The forces driving the first decades of the 21st century—-globalization, technology, and unprecedented wealth mixed with jarring economic instability—-are pushing the day of retirement later and later in life. The era of the aging worker is here. From the rice paddies of Japan to the heart of the American rust-belt, veteran international correspondent Joseph Coleman takes readers inside the lives of aging workers, exploring the factories, offices, and fields where they toil and the societies in which they live, giving the reader a front-row seat to the global older worker revolution.
Profiles of individuals bring to life Coleman's exploration of how countries around the world are dealing with their aging workforces and his advice for how societies can best benefit from and assist their increasingly older population.
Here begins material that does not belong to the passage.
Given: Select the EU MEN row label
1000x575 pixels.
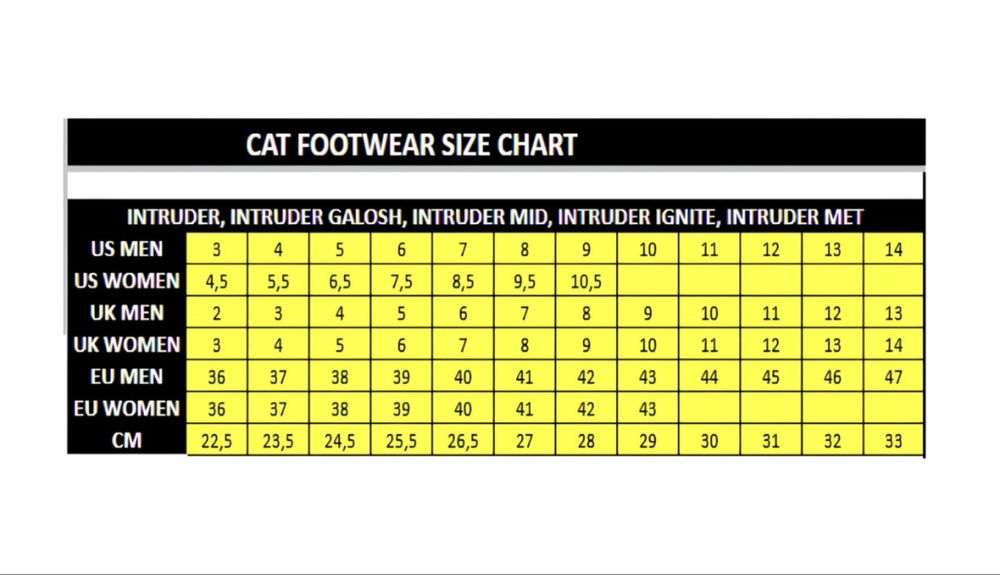Looking at the screenshot, I should coord(127,377).
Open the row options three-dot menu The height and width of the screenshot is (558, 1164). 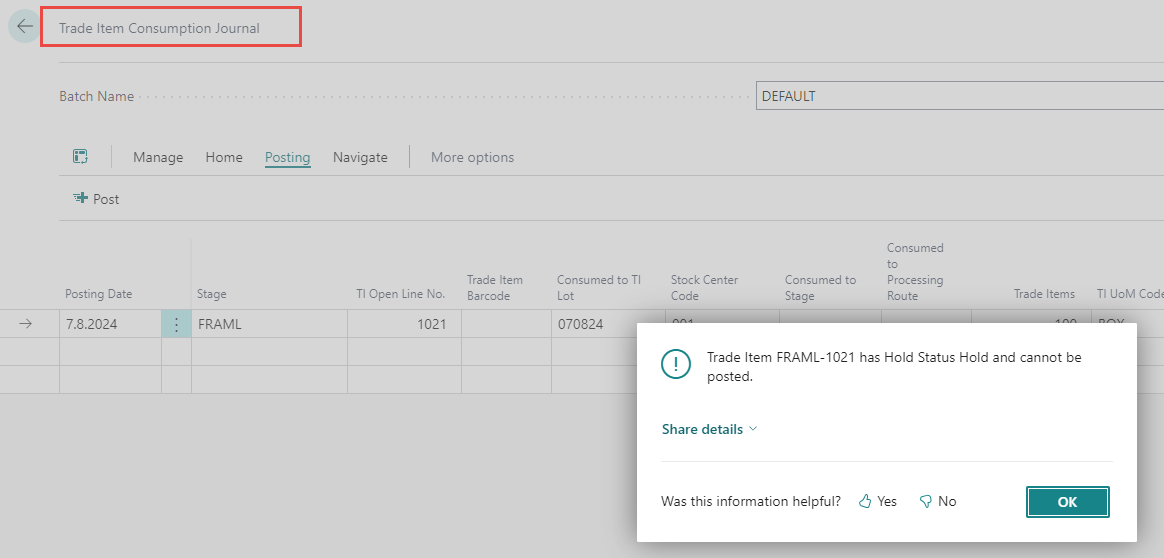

Readers will come to know Michel Wattree, a retired French trucker who has found a second life as an elementary school bus driver and still nurses dreams of driving America's storied Route 66. The aging crew of Japan's Yamashita Kogyosho, where for half a century they have crafted the world's fastest trains with their bare hands and hammers, exemplifies Japan's adaptive employment strategies that have helped the country deal with one of the oldest demographic compositions in the world. In the United States, Rita Hall is an unemployed hospital worker from Akron, Ohio who hopes that a job training program will save her from spending the rest of her golden years in poverty—-a fear shared by many who will far outlive their retirement savings.
Amidst the stories of how these works are working hard to adapt, Unfinished Work probes the struggles of companies either unable or unwilling to accommodate the aging of their workforces and the quandaries of governments and policymakers eager to control pension pay-outs to retiring boomers, yet unsure how to keep them on the job. What emerges is a compassionate but clear-eyed portrait of a world in the midst of a slow-motion aging revolution that will have vast consequences for present and coming generations.
Readership: Anyone interested in business, economics and aging, in addition to human resources professionals, policymakers, social science researchers, and people concerned about their own work future as they grow older.